La Convention et Exposition Africaines du Transport Aérien 2026 s’est achevée le 19 juin après cinq jours de réflexions consacrées à l’avenir de l’aviation sur le continent. Placée sous le haut patronage du Président du Conseil, Faure Essozimna Gnassingbé, cette rencontre d’envergure a réuni près de 900 participants issus des administrations publiques, des compagnies aériennes, des autorités de l’aviation civile, des gestionnaires d’aéroports, des institutions financières ainsi que du secteur privé africain et international.

Au terme des travaux, les participants ont adopté 19 recommandations qui mettent en lumière les principaux défis à relever pour renforcer la connectivité aérienne en Afrique. Les conclusions de Lomé accordent une place centrale à la question du financement, considérée comme l’un des leviers essentiels pour accompagner la modernisation du secteur. Les délégations ont ainsi appelé les gouvernements, les banques de développement, les institutions financières régionales et les investisseurs privés à accroître leur engagement en faveur des infrastructures aéroportuaires, de la navigation aérienne et des projets liés à l’aviation civile.

Cette orientation intervient alors que plusieurs études continentales soulignent le besoin de mobiliser davantage de capitaux pour répondre à la croissance attendue du trafic aérien africain au cours des prochaines décennies. Les participants ont donc plaidé pour des mécanismes financiers innovants capables de soutenir les investissements tout en améliorant l’attractivité du secteur.
Les échanges ont également mis l’accent sur le capital humain. Les conclusions de la rencontre recommandent le renforcement des programmes de formation continue, la création de centres spécialisés et l’adaptation des cursus aux nouvelles réalités technologiques de l’industrie aéronautique. L’évolution rapide des métiers liés à la digitalisation, à la gestion des données, à la maintenance aéronautique et aux exigences environnementales impose en effet une montée en compétences des ressources humaines.

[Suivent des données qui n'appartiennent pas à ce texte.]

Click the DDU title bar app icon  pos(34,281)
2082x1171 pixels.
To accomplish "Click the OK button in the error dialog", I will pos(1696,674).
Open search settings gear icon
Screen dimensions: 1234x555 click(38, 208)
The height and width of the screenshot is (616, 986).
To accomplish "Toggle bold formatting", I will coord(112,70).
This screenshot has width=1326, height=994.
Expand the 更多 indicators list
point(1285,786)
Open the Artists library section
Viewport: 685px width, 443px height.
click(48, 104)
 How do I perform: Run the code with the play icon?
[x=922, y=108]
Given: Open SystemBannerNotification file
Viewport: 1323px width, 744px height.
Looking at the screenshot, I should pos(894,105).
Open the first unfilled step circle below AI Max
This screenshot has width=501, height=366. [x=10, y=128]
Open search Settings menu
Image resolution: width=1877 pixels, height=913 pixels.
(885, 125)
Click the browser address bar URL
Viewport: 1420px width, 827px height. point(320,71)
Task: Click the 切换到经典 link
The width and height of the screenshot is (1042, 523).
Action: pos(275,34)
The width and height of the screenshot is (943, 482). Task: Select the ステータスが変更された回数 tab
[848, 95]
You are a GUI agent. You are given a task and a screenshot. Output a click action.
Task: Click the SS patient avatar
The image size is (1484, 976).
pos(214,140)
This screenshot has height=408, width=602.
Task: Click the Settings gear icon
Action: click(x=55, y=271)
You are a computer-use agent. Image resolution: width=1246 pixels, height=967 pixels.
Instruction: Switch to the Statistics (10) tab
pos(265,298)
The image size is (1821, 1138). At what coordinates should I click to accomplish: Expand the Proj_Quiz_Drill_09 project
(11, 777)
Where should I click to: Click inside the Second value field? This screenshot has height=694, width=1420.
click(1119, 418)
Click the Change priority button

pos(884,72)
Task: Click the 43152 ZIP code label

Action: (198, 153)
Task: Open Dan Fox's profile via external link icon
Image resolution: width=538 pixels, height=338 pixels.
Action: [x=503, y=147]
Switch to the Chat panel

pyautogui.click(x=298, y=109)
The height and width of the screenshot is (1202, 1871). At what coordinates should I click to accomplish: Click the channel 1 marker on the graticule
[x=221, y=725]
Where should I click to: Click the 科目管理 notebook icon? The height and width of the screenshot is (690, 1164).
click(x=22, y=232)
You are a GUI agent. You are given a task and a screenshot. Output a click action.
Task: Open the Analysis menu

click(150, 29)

Dans cette perspective, les participants ont encouragé une implication plus forte des jeunes ainsi qu’une meilleure représentation des femmes dans les différentes filières de l’aviation. L’objectif est de préparer une nouvelle génération de professionnels capables d’accompagner les transformations du secteur sur l’ensemble du continent.
Autre axe mis en avant, l’intégration du marché aérien africain. Les recommandations adoptées à Lomé invitent les États à accélérer la mise en œuvre du Marché Unique du Transport Aérien Africain (MUTAA), l’un des projets phares de l’Agenda 2063 de l’Union africaine. Les experts estiment qu’une ouverture accrue du ciel africain pourrait favoriser la concurrence, réduire certains coûts de transport, améliorer la desserte entre les villes africaines et stimuler les échanges commerciaux.
À cet effet, les participants ont insisté sur l’harmonisation des réglementations, la simplification des procédures administratives et la facilitation des déplacements entre pays africains. Malgré les progrès enregistrés ces dernières années, de nombreuses liaisons continuent de transiter par des hubs situés hors du continent, ce qui rallonge les temps de trajet et augmente les coûts pour les voyageurs et les opérateurs économiques.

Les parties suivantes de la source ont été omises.